Home to Roost
As other politicians respond to sub-prime crisis, Lew Fidler explains why he saw it first
Elie Mystal
January 14th, 2008
Lewis Fidler (D-Brooklyn), the Council member who is also the general counsel for 1-800-LAW CASH, sees two reasons to keep the Council officially part-time.
The first is practicality.
“The idea that people are going to come into a term-limited office, give up their vocation for eight years, give it their all, still pay college tuition and all that stuff, and then go back to the farm? It is just not realistic,” he said.
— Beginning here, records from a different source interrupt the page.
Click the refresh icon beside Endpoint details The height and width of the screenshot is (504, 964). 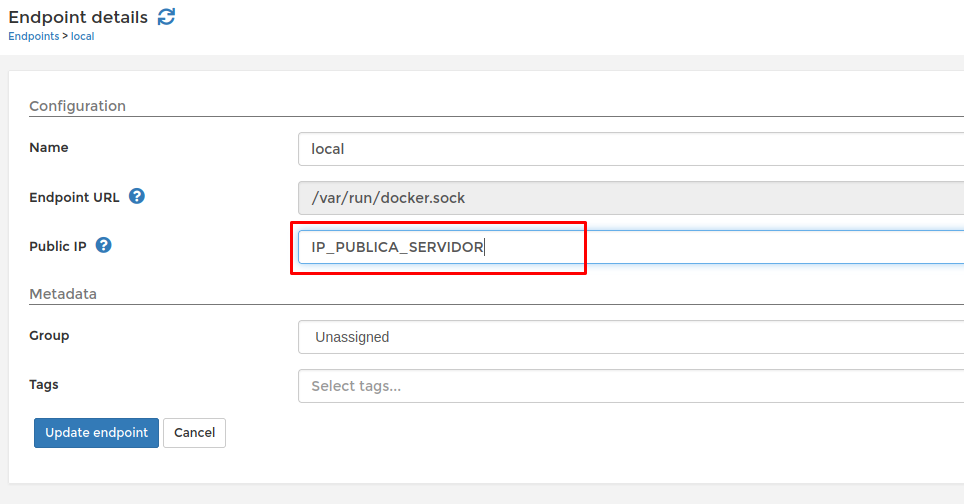coord(166,17)
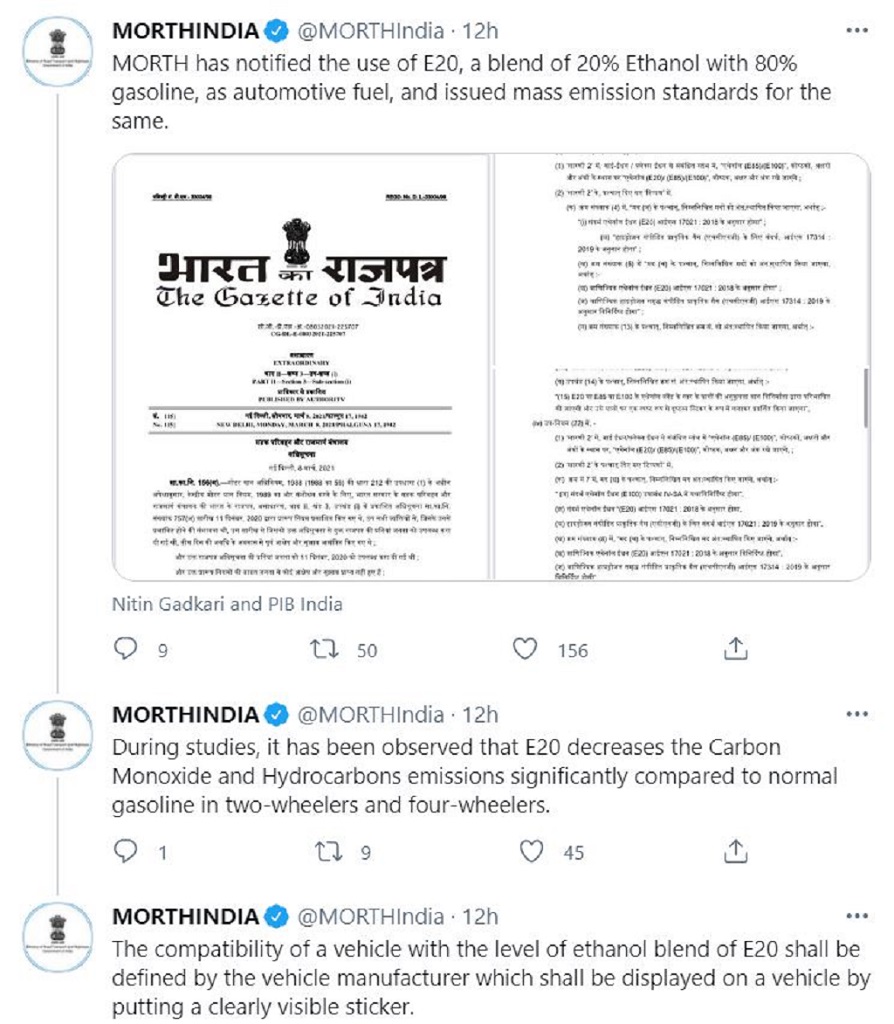This screenshot has width=894, height=1024.
Task: Reply to the E20 notification tweet
Action: pyautogui.click(x=125, y=650)
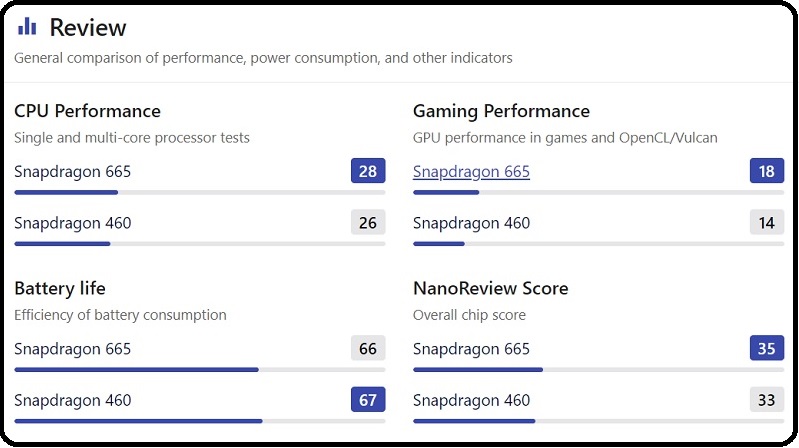Click Snapdragon 460 under CPU Performance
799x448 pixels.
pyautogui.click(x=73, y=223)
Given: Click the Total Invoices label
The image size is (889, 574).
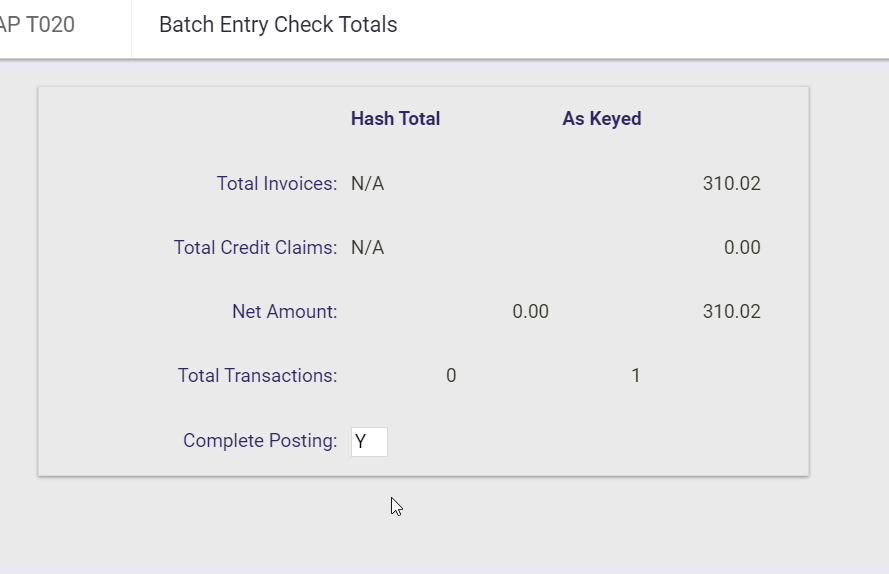Looking at the screenshot, I should coord(277,184).
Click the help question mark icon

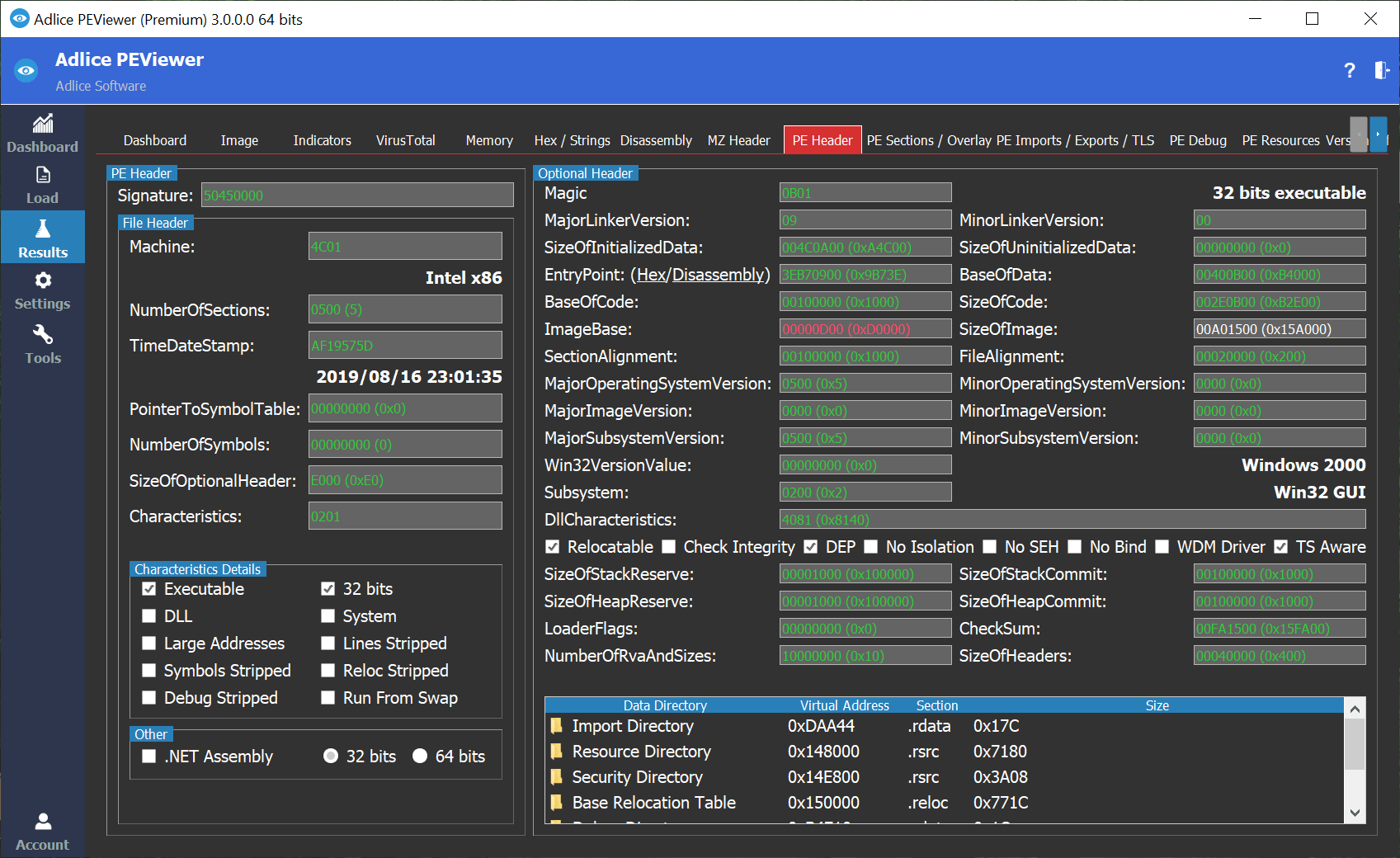point(1350,71)
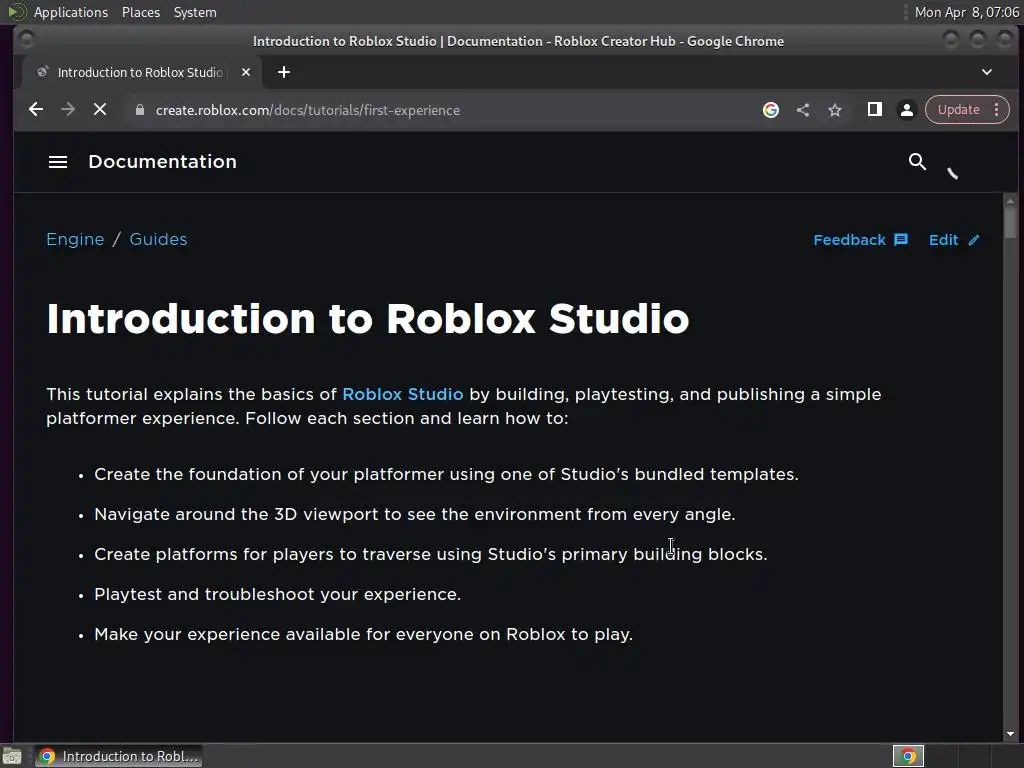1024x768 pixels.
Task: Go back to previous page
Action: 36,110
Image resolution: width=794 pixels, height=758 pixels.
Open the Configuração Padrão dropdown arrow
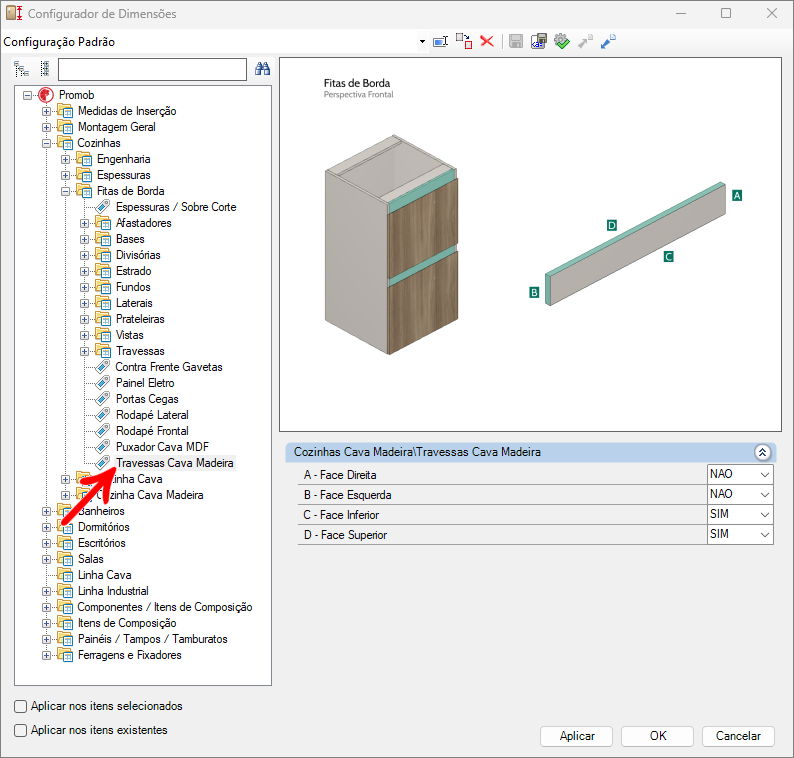pyautogui.click(x=424, y=42)
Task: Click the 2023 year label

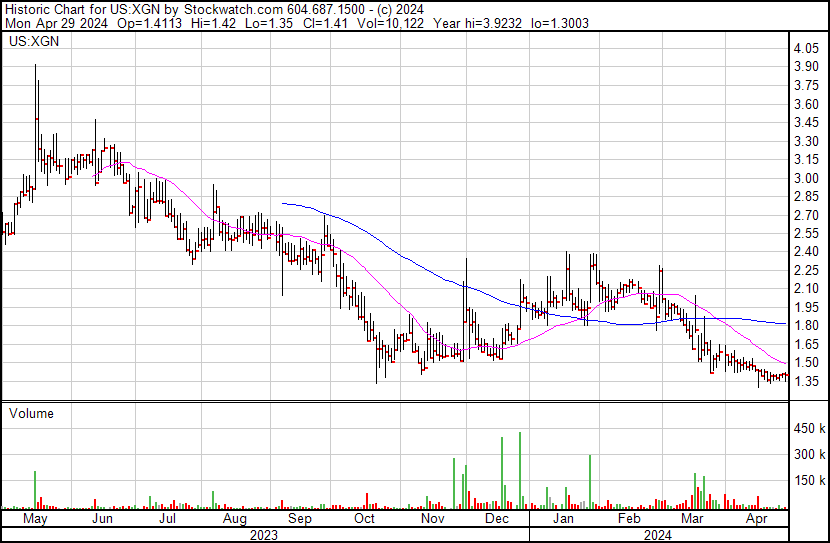Action: coord(263,535)
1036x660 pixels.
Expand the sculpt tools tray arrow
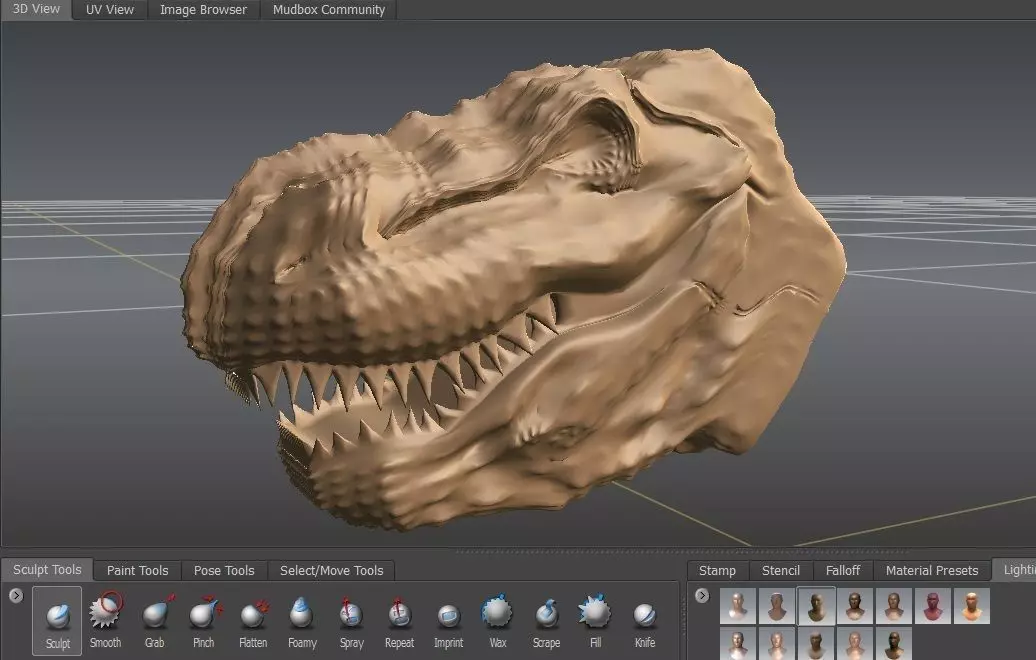click(15, 596)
But just as important, Fidler says, is avoiding isolation in what he calls the ivory tower of the government world to better serve constituents. Fidler credits his private legal practice in Brooklyn as the reason he predicted the collapse in the sub-prime lending market two years ago, long before market analysts and government officials from Wall Street to Washington caught on to the problem themselves.
Fidler estimates that 85 percent of the real estate closings he participated in before he got to the City Council involved some type of sub-prime or balloon rate loan.
“We were encouraging people to do it,” he said.
Later, Fidler represented some of those same clients at foreclosure proceedings.
“I saw the beginning, I saw the process, I saw the end, and I think I saw reality setting in,” he said.
In 2005, Fidler joined with Council Member Leroy Comrie (D-Queens) in an attempt to get publicity for what he was already calling a looming crisis, but they could not obtain government funding to help affected homeowners.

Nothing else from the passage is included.